Treatments vary. Some men need two or three treatments over a 24-hour period. If you need more than one treatment, the tubes are left in place between treatments. At the end of each treatment session the radioactive material is returned to the machine. You will need to stay in bed while the tubes remain in place. The tubes can be uncomfortable but you will be given painkillers if you need them. Once all the treatment has been completed the tubes are removed.

A catheter is sometimes inserted into the bladder to drain urine during the treatment(s). This is because the procedure may cause some swelling of the prostate, which can lead to blockage of the urethra (the tube that drains urine from the bladder). The catheter will be removed before you go home.

After the treatment you have no radioactive material inside you, so it is perfectly safe for you to be with other people, including children.

Side effects of brachytherapy

Brachytherapy causes similar side effects to external radiotherapy.

It’s common to feel mild soreness, and to have some bruising and discoloration between the legs for a few days after the procedure. Your doctor can prescribe painkillers to relieve this.

Erection problems

Brachytherapy can cause erection problems some years after the treatment. The risk is the same as with external radiotherapy. But your risk may be higher if you’re having external beam radiotherapy or hormonal therapy as well as brachytherapy. Ask your specialist if they are able to give you an idea of your likely risk of erection problems.


Brachytherapy may cause infertility in some men. Your specialist will talk to you about this before your treatment.

Effects on the bowel

Brachytherapy may be less likely to affect the bowel than external radiotherapy. But if it is given with external radiotherapy, the side effects will be the same.

Effects on the bladder

  • Blood in your urine
    You may notice some blood in your urine and semen for a few weeks. This is normal, but if it becomes severe or you have large clots, let your doctor know immediately. Drink plenty of water to help prevent blood clots and to flush the bladder.
  • Difficulty passing urine 
    The procedure may cause some men to have difficulty passing urine due to swelling. You may have a catheter put in either during or after the procedure to help manage this. It will be removed when the tissues have healed. Sometimes difficulties passing urine may develop due to narrowing of the urethra. This can happen weeks or months after the procedure.
  • Urine leakage
    This may affect a small number of men. We have more information about managing incontinence.
  • Other problems
    Some men find they have pain or discomfort when they pass urine, that they need to pass urine more often, or they have a weaker urine stream.
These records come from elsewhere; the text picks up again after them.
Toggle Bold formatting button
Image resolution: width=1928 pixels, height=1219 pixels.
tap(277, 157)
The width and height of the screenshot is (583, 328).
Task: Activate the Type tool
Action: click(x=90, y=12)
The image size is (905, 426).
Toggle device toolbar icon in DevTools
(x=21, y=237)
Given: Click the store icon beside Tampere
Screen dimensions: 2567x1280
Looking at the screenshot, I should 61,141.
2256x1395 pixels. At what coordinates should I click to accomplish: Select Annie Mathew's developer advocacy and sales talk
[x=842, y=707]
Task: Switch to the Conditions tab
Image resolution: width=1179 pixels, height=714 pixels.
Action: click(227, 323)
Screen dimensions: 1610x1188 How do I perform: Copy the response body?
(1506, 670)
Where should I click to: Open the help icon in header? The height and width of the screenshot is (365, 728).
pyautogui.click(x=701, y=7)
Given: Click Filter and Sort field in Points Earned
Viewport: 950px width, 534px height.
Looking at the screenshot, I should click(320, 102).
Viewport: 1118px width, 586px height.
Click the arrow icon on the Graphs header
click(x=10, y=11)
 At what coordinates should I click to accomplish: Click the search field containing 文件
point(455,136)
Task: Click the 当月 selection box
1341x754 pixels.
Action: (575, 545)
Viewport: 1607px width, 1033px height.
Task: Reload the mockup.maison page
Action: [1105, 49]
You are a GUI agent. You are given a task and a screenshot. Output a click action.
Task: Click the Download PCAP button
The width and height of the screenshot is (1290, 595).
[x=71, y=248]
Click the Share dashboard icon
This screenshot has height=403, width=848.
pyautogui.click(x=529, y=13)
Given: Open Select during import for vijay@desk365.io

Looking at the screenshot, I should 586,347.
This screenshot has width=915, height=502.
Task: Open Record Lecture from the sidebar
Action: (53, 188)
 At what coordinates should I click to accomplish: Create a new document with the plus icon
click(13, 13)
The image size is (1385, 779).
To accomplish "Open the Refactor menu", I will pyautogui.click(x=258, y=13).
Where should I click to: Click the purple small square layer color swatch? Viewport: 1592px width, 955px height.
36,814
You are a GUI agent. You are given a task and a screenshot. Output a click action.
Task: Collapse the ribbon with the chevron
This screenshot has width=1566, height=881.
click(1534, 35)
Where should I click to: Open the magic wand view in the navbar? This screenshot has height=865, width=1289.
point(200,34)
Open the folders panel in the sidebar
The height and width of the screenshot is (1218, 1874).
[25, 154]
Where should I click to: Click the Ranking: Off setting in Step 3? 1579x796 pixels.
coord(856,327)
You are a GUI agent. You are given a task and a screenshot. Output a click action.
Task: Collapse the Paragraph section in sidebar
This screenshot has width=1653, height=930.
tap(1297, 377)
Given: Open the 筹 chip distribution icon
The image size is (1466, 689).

Drink plenty of fluids and avoid caffeine to help reduce these effects.

These problems are likely to be worse in the first few weeks after treatment. Usually they will then gradually improve.

Most men will be able to return to their normal activities 1–2 weeks after treatment. But your recovery will take longer if you have external beam radiotherapy as well.

Advantages and disadvantages


  • Brachytherapy combined with external-beam radiotherapy may lead to a cure for some men with locally advanced prostate cancer. For others it can control the cancer for many years.


  • It’s usually given in combination with external-beam radiotherapy, so it may not be possible to avoid frequent visits to hospital for treatment.
  • It may cause erection problems, difficulty passing urine, urine incontinence and infertility.
  • A general anaesthetic is required for the procedure, which has risks.